Over the past 40 years, Tom Wayman has established a reputation as the Canadian work poet. In a series of collections, he has written about labour, strikes, the seemingly intransigent relationship between workers and management, and the effects that working for a living have on the soul. He has used his poems to explore larger concerns as well – such as the relationship between the environment and wage earning – and written essays exploring the (as he sees it) mystery of how poetry has, for the most part, ignored the daily lives of the majority of the Earth’s people.
In this most recent addition to the Laurier Poetry Series – brief selected poems intended for classroom use, but also meant to extend the reputations of Canadian poets beyond the usual circles – scholar Owen Percy has chosen 31 poems from Wayman’s 16 books as a representative sample of the poet’s “essential” output. Percy’s introduction places Wayman’s work in the context of plain-spoken poetry with a mission. Although he has a tendency to bring in irrelevant support staff to help him out (T.S. Eliot being one: Percy subtitles his essay in a punning recapitulation of the original title of The Waste Land), he nevertheless provides a very concise and useful context for reading Wayman’s poems. Wayman’s own afterword is also helpful. “I have tried to create art that is useful to people engaged in striving for beneficial social change,” he writes, in what seems a fundamental point of departure for reading and assessing this book.

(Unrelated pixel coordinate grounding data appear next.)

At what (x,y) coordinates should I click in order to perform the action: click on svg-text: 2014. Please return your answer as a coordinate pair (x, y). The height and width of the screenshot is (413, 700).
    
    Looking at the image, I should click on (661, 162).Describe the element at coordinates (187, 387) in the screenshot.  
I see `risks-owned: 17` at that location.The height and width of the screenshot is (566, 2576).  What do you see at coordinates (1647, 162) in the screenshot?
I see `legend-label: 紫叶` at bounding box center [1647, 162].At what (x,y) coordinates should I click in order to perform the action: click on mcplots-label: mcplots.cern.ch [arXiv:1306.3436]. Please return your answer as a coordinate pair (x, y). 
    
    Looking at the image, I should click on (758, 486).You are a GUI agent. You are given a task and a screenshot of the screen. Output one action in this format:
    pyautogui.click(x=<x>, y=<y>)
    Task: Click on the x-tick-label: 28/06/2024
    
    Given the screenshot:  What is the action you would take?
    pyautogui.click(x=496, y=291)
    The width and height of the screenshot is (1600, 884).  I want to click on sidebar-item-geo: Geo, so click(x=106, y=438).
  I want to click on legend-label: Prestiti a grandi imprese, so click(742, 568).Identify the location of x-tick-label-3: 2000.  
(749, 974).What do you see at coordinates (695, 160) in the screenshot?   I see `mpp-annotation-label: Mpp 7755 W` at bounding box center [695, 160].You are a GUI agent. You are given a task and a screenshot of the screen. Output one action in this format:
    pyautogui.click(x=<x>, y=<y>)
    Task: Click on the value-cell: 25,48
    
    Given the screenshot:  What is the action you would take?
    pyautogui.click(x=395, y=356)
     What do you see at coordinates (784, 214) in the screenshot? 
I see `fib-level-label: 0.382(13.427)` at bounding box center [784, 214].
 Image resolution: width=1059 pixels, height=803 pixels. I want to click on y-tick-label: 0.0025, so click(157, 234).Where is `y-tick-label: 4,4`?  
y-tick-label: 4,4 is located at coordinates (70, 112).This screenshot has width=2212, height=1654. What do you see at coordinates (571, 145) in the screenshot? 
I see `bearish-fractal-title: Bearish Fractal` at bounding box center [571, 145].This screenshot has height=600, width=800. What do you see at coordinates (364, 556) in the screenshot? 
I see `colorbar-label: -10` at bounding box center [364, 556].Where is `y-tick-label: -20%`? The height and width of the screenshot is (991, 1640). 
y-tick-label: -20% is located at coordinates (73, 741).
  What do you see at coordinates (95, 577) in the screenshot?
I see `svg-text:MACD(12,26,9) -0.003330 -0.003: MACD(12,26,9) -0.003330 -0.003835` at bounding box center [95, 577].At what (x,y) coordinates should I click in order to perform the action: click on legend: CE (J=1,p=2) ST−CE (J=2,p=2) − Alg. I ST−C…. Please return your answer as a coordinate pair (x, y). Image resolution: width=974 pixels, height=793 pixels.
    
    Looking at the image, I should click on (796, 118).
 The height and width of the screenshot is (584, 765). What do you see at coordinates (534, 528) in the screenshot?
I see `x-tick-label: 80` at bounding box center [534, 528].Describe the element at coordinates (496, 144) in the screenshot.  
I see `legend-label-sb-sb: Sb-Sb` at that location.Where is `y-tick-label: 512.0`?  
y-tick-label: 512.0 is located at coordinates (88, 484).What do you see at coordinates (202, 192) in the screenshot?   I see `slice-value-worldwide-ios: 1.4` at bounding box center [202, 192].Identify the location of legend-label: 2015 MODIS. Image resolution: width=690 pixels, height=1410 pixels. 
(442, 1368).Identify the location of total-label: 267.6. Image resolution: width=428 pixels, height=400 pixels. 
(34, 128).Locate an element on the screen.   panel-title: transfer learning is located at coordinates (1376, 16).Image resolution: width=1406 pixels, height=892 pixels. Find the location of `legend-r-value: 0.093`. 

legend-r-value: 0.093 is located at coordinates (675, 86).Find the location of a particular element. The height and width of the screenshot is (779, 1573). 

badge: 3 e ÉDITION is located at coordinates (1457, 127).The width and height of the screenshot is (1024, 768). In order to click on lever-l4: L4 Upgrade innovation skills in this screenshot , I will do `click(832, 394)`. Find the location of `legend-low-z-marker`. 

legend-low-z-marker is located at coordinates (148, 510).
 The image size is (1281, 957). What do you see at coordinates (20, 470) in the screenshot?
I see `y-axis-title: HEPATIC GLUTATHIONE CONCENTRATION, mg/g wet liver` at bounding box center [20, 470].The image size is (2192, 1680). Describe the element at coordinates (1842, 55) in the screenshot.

The poems themselves are mostly uncomplicated. They eschew metaphor and strive to speak directly to the reader about common experiences. Though his focus is work, Wayman sometimes writes about nature, love, and even mortality. If he is occasionally mean-spirited (no poem should desire anyone’s death, as “A Cursing Poem” does), mostly he is genial and friendly, communitarian in just the way a regular guy ought to be.